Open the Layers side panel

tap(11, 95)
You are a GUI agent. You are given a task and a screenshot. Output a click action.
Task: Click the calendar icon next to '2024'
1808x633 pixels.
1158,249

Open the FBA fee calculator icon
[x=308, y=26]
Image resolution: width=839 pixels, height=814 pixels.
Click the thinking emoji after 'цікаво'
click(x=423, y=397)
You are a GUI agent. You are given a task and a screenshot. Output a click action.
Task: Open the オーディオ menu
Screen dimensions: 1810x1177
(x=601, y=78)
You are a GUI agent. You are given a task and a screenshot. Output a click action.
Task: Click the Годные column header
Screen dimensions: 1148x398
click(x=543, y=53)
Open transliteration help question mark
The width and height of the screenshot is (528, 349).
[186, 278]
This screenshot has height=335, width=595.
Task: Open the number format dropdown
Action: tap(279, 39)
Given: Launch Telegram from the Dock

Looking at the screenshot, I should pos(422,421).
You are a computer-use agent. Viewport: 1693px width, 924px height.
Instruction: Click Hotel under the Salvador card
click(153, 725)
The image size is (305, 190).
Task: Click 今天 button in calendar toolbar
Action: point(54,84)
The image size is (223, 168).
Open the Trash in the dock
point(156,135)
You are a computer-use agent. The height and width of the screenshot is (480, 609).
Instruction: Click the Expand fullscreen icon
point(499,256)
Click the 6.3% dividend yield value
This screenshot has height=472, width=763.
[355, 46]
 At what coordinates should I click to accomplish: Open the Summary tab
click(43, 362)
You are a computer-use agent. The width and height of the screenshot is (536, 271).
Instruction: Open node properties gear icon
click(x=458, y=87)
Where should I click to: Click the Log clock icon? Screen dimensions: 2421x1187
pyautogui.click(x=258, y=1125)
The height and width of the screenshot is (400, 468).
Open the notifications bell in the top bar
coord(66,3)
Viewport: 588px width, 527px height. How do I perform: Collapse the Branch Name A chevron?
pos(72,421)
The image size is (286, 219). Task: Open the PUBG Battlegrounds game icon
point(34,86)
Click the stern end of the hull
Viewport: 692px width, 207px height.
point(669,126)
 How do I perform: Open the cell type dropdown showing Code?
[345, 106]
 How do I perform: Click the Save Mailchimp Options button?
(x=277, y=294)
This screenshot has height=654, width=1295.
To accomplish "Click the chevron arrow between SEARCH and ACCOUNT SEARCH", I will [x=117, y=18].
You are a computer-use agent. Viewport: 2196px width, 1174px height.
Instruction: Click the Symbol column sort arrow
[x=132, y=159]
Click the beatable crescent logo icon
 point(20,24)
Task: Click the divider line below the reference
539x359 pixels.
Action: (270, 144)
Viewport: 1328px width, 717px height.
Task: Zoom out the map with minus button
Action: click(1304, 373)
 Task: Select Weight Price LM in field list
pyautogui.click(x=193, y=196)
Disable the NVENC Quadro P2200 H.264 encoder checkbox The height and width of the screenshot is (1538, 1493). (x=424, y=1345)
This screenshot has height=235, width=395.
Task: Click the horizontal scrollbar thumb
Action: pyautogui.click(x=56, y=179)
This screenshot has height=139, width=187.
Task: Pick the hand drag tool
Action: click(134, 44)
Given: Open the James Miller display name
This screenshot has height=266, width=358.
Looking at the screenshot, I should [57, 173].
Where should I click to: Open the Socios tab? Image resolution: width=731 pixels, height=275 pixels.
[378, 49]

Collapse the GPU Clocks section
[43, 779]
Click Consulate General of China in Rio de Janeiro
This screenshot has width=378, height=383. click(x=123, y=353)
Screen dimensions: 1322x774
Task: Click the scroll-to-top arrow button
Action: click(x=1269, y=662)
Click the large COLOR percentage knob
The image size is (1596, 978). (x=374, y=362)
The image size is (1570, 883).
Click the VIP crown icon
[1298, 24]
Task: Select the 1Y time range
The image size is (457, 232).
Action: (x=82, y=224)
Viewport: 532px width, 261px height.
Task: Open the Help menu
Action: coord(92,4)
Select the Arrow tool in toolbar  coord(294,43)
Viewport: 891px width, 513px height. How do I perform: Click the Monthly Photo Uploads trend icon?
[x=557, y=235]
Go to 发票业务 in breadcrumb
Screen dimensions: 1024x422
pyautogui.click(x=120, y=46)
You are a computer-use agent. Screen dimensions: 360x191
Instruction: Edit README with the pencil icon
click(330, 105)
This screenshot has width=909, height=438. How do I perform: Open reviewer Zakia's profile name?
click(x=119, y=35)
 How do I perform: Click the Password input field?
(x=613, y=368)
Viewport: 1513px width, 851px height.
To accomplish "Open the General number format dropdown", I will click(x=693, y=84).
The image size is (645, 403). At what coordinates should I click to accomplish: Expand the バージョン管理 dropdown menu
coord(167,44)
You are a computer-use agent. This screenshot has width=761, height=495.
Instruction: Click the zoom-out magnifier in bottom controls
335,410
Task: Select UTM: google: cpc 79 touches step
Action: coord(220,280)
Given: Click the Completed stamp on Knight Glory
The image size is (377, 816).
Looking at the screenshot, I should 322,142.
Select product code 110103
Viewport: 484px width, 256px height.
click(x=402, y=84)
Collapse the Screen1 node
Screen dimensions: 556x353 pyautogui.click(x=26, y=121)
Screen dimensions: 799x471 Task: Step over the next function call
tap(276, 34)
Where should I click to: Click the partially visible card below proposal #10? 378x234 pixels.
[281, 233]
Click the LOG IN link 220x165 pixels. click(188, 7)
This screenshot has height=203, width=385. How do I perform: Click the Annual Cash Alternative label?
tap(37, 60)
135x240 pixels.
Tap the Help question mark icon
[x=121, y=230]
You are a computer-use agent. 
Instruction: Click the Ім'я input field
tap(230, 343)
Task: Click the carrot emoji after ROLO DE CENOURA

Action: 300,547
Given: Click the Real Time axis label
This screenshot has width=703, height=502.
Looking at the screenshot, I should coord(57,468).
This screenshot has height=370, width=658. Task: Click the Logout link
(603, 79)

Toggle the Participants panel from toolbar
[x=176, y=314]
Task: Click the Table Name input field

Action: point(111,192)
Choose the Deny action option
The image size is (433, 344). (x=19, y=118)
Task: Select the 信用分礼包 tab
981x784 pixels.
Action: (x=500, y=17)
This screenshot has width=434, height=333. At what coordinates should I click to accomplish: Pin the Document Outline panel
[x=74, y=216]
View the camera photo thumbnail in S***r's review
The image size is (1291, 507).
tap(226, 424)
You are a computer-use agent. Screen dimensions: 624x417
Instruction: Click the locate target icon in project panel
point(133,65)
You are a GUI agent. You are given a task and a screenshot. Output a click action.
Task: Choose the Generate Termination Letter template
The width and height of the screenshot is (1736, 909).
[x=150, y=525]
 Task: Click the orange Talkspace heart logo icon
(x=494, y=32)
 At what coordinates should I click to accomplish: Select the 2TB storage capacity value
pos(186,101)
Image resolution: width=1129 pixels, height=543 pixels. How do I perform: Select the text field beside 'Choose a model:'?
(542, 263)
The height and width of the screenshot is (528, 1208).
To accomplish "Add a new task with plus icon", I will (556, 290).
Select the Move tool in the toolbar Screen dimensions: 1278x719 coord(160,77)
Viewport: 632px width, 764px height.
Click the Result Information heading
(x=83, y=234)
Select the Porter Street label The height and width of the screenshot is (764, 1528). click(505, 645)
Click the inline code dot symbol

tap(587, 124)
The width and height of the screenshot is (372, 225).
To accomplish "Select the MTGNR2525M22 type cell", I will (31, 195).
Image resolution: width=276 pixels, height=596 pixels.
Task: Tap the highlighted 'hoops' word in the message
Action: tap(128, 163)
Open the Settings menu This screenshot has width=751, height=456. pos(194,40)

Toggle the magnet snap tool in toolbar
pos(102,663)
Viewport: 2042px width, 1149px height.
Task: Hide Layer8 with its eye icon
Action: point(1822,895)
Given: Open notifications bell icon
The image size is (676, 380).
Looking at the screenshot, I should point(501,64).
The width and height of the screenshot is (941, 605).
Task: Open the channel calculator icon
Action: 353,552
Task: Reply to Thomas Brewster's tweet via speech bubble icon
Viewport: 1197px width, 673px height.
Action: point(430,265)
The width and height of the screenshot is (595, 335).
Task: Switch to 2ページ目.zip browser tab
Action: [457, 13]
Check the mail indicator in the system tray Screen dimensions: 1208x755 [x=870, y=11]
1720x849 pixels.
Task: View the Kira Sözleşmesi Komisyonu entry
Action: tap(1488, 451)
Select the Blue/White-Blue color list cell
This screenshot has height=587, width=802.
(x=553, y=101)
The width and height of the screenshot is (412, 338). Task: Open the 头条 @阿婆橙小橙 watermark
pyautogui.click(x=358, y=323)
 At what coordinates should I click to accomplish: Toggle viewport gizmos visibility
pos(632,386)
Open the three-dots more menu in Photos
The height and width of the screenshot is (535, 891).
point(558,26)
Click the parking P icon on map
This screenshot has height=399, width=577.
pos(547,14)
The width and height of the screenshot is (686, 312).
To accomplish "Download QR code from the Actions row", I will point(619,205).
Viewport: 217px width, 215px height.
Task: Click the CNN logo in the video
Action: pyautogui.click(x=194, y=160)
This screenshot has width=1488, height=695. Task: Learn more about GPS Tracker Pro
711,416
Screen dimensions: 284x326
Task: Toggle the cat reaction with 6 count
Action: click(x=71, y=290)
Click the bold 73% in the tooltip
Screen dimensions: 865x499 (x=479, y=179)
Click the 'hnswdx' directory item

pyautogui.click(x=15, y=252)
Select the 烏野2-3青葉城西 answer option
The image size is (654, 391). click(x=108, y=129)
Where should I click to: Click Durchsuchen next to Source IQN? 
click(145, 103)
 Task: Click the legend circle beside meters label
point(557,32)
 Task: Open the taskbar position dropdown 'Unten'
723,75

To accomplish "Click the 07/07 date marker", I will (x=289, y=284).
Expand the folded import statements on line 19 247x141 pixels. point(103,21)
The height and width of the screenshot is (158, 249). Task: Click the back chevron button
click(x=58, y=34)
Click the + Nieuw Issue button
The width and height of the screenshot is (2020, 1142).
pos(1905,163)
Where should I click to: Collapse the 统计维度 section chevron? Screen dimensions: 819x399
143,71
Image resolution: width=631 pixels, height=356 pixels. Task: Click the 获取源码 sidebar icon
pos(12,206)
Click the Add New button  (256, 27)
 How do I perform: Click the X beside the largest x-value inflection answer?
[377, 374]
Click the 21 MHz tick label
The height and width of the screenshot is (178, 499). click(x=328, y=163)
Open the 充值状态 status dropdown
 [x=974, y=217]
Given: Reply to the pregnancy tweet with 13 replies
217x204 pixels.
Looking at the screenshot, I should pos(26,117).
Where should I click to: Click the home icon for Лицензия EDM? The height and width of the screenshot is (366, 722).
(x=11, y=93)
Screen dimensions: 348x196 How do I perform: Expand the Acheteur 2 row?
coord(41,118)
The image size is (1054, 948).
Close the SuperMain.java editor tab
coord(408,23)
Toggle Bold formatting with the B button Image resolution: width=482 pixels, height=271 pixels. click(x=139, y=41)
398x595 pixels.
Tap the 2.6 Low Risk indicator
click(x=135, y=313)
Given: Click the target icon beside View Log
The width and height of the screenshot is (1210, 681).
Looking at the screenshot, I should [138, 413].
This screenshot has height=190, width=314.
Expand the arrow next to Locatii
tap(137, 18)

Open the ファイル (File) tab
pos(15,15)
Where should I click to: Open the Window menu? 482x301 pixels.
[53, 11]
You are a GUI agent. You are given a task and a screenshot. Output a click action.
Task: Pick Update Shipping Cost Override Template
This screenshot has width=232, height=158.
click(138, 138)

__Exercise objective__.
Copy out the material word for word, starting at the line with "Image resolution: width=1129" and ending at the line with "tap(587, 124)". Include both of those lines.

__Exercise result__.
Image resolution: width=1129 pixels, height=543 pixels. How do I perform: Select the text field beside 'Choose a model:'?
(542, 263)
The height and width of the screenshot is (528, 1208).
To accomplish "Add a new task with plus icon", I will (556, 290).
Select the Move tool in the toolbar Screen dimensions: 1278x719 coord(160,77)
Viewport: 632px width, 764px height.
Click the Result Information heading
(x=83, y=234)
Select the Porter Street label The height and width of the screenshot is (764, 1528). click(505, 645)
Click the inline code dot symbol

tap(587, 124)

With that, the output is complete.